Britain’s Gambling Commission has accused Meta Platforms of failing to act against illegal online gambling advertisements appearing on its platforms, alleging the company continues to profit from unlawful activity.

Speaking at the ICE Barcelona trade show, Gambling Commission executive director Tim Miller said illegal casino ads are widely visible on Meta-owned platforms such as Facebook and Instagram.
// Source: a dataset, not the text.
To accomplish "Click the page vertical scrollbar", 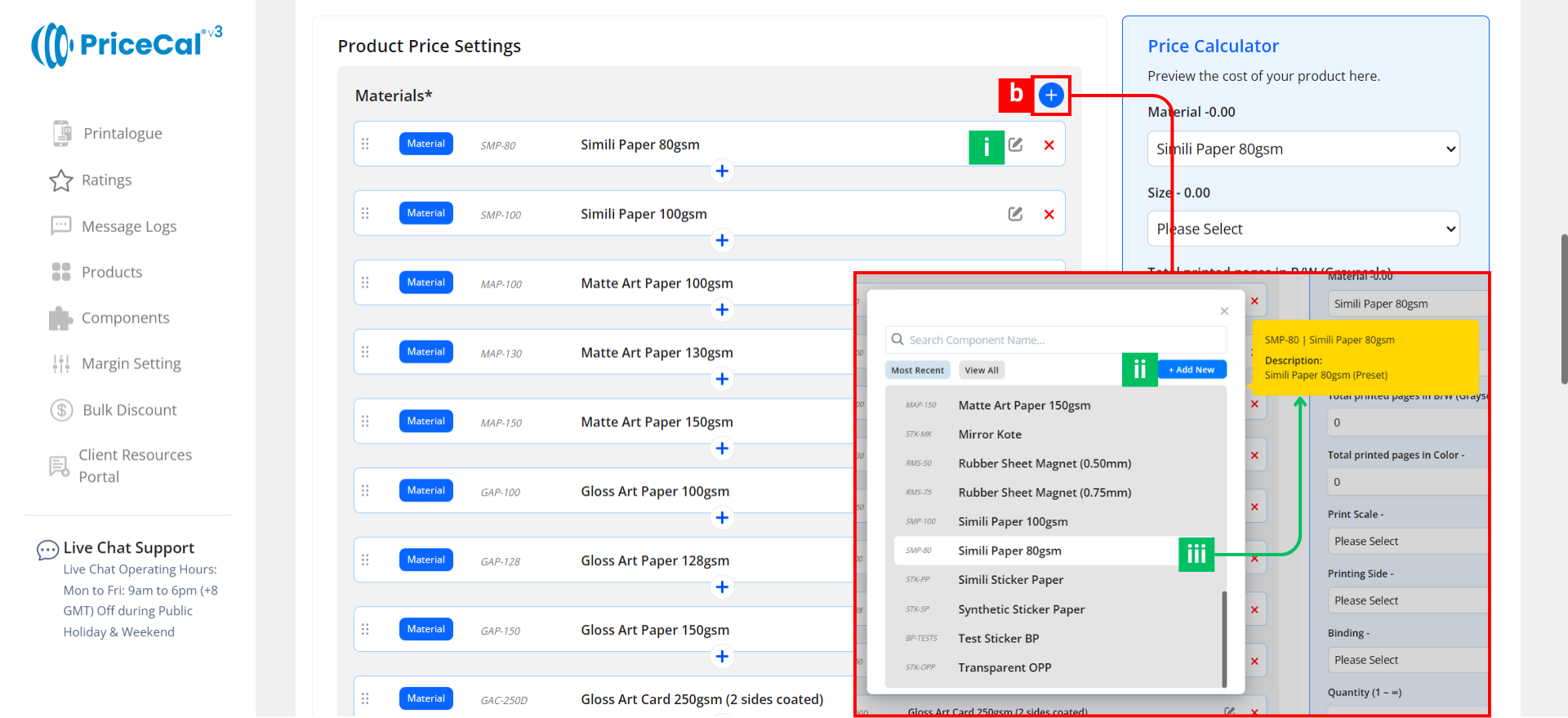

He argued that many of these ads promote gambling websites that are not registered with the UK’s GamStop self-exclusion scheme, which allows users to block themselves from online gambling services.

Miller rejected Meta’s claim that it only becomes aware of such ads after being notified, calling that assertion “simply false.” He said Meta’s own searchable advertising library clearly shows advertisers declaring their sites are “Not on GamStop,” adding that if regulators can identify them, Meta can as well.

“It could leave you with the impression they are quite happy to turn a blind eye and continue taking money from criminals and scammers,” Miller said, accusing the company of choosing not to look.

In response, Meta said it enforces strict advertising policies on gambling and gaming and removes ads that violate its rules once identified. A spokesperson said the company is working closely with the Gambling Commission to remove flagged ads and improve proactive detection tools, urging continued cooperation to protect users and legitimate advertisers.

The dispute highlights growing regulatory scrutiny of how major social media platforms monitor and control advertising linked to illegal activities.